EXPRESSION OF AN ALTERNATIVE NITROGEN-FIXATION SYSTEM IN AZOTOBACTER-VINELANDII

Nitrogenase activities were determined from maximum acetylene reduction rates for mutant strains of A. vinelandii which are unable to fix N2 in the presence of Mo (Nif-) but undergo phenotypic reversal to Nif+ under conditions of Mo deficiency. The system responsible for N2 fixation under these conditions is thought to be an alternative N2 fixation system (Bishop et al., 1980). Phenotypic reversal of Nif- strains to Nif+ strains was also observed in N-free medium without Mo but with either V or Re. Two protein patterns were found on 2-dimensional gels of proteins from the extracts of wild-type cells cultured in N-free medium without Mo and with or without V or Re. The expression of each protein pattern in the wild-type strain of A. vinelandii seemed to depend upon the physiological state of the N2-fixing culture.

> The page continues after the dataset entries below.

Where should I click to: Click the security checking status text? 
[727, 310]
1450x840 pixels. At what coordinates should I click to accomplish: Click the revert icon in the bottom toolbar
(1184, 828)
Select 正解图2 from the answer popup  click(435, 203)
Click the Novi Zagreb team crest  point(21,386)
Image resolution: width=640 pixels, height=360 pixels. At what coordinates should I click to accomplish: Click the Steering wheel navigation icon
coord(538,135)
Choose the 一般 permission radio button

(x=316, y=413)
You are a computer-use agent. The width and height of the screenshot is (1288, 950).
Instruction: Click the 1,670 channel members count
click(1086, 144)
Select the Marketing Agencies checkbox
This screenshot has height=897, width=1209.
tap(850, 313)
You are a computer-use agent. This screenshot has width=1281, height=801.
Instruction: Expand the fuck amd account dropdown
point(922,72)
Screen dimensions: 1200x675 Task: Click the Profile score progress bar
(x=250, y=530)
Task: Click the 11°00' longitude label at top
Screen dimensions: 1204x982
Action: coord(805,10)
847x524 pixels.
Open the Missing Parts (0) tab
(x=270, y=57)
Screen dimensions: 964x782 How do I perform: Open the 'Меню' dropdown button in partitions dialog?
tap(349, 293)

Electron paramagnetic resonance experiments were conducted on whole cells of A. vinelandii grown under conditions of Mo deprivation in the absence of fixed N. No g = 3.65 signal (an electron paramagnetic resonance signal characteristic of the Mo-containing component of nitrogenase) was detectable in these cells, regardless of whether V or Re was present during growth of these cells. These results are discussed from the perspective that the well-known effect of V on N2 fixation by A. vinelandii may involve an alternative N2 fixation system.